Supplemental doses of 9 mg/day given to human volunteers for up to 4 years

have not been associated with adverse effects. The study is limited in that it

was performed in diabetics, there was no control group and only a few

individuals remained in the study after 4 years. The authors concluded that

there were no adverse effects related to the biotin treatment, although they

reported a tendency for the treatment to lower blood sugar. Due to the low

number of individuals studied, and the small proportion of volunteers followed

up long term, an uncertainty factor of 10 for inter-individual variation has been

applied in this case to allow for inter-individual variation. Thus, for guidance

purposes only, a supplemental daily intake of 0.9 mg biotin (equivalent to

0.015 mg/kg bw/day in a 60 kg adult) would not be expected to produce

adverse effects, although this value may not be applicable to all life stages.

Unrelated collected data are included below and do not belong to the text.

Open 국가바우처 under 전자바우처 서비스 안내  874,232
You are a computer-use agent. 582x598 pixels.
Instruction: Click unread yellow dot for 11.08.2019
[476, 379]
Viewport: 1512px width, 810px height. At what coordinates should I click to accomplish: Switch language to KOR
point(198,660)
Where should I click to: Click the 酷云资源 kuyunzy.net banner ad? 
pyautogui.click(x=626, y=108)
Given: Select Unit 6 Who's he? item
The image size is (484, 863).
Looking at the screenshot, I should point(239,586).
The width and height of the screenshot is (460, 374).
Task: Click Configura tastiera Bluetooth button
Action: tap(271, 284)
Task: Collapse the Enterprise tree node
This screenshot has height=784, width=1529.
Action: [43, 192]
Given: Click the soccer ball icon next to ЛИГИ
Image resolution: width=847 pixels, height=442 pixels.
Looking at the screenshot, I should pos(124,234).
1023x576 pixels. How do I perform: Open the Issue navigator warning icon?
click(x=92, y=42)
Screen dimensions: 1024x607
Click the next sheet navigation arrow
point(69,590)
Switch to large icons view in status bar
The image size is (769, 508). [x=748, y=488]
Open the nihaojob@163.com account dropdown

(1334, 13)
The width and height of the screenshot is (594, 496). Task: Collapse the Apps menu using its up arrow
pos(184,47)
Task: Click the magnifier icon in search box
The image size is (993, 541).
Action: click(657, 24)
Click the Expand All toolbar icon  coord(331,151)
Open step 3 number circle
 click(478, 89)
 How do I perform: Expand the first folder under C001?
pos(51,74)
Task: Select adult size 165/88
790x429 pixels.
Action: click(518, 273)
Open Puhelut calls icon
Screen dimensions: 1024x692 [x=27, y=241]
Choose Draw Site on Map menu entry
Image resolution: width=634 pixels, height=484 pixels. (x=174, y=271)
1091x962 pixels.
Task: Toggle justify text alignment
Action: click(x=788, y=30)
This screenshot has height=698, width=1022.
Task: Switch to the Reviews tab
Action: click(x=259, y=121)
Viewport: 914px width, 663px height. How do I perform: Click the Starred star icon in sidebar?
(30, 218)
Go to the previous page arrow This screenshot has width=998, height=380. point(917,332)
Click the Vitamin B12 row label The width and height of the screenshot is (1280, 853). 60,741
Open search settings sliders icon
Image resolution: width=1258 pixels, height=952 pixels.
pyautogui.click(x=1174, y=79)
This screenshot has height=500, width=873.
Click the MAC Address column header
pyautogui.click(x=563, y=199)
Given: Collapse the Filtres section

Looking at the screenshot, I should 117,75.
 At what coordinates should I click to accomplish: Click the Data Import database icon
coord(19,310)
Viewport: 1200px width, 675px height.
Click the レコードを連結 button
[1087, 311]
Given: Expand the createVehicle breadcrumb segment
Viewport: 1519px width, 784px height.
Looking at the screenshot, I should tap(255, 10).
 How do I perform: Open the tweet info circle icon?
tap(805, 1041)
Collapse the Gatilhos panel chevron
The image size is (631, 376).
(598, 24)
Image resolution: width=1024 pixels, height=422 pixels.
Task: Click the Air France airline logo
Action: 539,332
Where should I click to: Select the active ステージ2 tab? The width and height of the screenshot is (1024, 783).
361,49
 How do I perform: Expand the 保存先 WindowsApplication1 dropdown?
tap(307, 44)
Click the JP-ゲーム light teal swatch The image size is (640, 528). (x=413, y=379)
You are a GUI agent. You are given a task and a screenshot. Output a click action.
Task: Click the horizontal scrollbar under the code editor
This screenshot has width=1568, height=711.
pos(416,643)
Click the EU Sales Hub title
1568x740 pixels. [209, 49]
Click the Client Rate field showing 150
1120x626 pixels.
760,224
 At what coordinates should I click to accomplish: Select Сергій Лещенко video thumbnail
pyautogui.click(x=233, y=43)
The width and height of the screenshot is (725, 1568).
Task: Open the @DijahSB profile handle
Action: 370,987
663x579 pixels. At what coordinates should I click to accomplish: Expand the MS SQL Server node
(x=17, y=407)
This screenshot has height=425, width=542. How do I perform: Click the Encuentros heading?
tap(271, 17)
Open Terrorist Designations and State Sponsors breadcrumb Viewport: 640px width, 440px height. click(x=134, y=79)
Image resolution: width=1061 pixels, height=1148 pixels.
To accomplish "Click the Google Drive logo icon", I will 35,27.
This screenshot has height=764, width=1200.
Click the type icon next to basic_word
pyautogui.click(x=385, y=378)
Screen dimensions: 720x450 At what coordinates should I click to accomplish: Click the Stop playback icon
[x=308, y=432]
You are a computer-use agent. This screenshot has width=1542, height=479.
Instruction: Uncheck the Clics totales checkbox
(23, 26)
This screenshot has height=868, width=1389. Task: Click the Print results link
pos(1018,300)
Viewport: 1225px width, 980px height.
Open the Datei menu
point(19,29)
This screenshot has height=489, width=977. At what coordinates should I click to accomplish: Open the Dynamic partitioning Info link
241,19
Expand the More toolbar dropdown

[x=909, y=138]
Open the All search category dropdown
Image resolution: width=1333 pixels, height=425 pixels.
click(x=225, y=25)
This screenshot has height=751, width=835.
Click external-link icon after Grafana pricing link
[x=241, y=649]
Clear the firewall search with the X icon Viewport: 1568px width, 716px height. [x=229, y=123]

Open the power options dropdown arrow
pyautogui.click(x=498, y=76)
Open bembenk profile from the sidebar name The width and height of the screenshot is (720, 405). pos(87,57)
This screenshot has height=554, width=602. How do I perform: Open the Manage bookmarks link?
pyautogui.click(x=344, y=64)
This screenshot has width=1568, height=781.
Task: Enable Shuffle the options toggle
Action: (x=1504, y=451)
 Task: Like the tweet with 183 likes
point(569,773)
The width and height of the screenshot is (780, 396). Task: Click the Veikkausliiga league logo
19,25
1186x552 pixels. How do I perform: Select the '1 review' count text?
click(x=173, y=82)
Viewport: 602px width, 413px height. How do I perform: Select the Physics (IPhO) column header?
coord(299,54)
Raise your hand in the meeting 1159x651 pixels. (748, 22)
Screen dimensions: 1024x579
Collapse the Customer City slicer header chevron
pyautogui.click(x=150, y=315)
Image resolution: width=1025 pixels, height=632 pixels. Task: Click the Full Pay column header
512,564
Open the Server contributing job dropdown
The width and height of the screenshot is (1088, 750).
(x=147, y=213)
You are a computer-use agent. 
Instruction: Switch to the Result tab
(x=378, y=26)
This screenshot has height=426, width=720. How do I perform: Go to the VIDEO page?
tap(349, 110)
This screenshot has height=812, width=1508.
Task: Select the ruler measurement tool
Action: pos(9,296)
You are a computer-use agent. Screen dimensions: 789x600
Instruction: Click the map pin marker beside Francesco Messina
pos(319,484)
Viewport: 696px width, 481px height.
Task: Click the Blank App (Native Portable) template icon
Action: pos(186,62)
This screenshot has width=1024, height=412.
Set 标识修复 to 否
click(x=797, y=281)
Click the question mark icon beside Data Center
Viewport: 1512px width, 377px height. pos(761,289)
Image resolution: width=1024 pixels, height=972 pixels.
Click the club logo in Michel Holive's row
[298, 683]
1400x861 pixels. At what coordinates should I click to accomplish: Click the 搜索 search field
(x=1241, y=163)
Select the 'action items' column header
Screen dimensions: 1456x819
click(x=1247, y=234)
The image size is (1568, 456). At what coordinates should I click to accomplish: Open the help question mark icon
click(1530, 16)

Assuming a maximum intake of 0.066 mg/day from food, an estimated total

intake (from all sources) of 0.97 mg/day biotin (equivalent to 0.016 mg/kg

bw/day in a 60 kg adult) would not be expected to result in any adverse effects.


CONCLUSION

Several studies have reported different doses of Biotin {Intakes between 0.010

and 0.20 mg/day are both safe and adequate (COMA, 1991), Anecdotal reports

suggest that typical daily doses of 10 mg are without adverse effects and

toxicity has not been reported in individuals receiving as much as 200 mg per

day, 9 mg biotin/day (Maebashi et al., 1993), 10 mg biotin/day (Velazquez et

al., 1995)}.

Supplemental doses of 9 mg/day given to human volunteers for up to 4 years

have not been associated with adverse effects. Thus, a supplemental daily

intake of 0.9 mg biotin (equivalent to 0.015 mg/kg bw/day in a 60 kg adult)

would not be expected to produce adverse effects, although this value may not

be applicable to all life stages. Assuming a maximum intake of 0.066 mg/day

from food, an estimated total intake (from all sources) of 0.97 mg/day biotin

(equivalent to 0.016 mg/kg bw/day in a 60 kg adult) would not be expected to

result in any adverse effects.

Based upon the different scientific literature & data it is concluded that the

change in the strength of Biotin from the earlier approved product

Methylcobalamin 1500mcg+ Alpha Lipoic acid 200mg+ folic acid 1.5mg+

pyridoxine 3mg+ biotin 30mcg to Methylcobalamin 1500 mcg, Alpha

Lipoic acid 200 mg, Pyridoxine HCl 3 mg, Folic acid 1.5 mg and Biotin
200 mcg do not have any side or adverse effect on human subjects. So the

product can be approved in the following composition:

Methylcobalamin 1500 mcg, Alpha Lipoic acid 200 mg, Pyridoxine HCl 3

mg, Folic acid 1.5 mg and Biotin 200 mcg.

REFERENCES

COMA (1991). Dietary Reference Values for Food Energy and Nutrients for the

United Kingdom. Report of the Panel on Dietary Reference Values, Committee

on Medical Aspects of Food and Nutrition Policy. HMSO, London.

Maebashi, M., Makino, Y., Furukawa, Y., Ohinata, K., Kimura, S., Sato, T.

(1993). Therapeutic evaluation of the effect of biotin in hyperglycemia in

patients with non-insulin-dependent diabetes mellitus. Journal of Clinical

Biochemistry and Nutrition 14, 211-218.

Velazquez, A., Teran, M., Baez, A., Gutierriez, J., Rodriguez, R. (1995). Biotin

supplementation affects lymphocyte carboxylases and plasma biotin in severe

protein-energy malnutrition. American Journal of Clinical Nutrition 61, 385-91.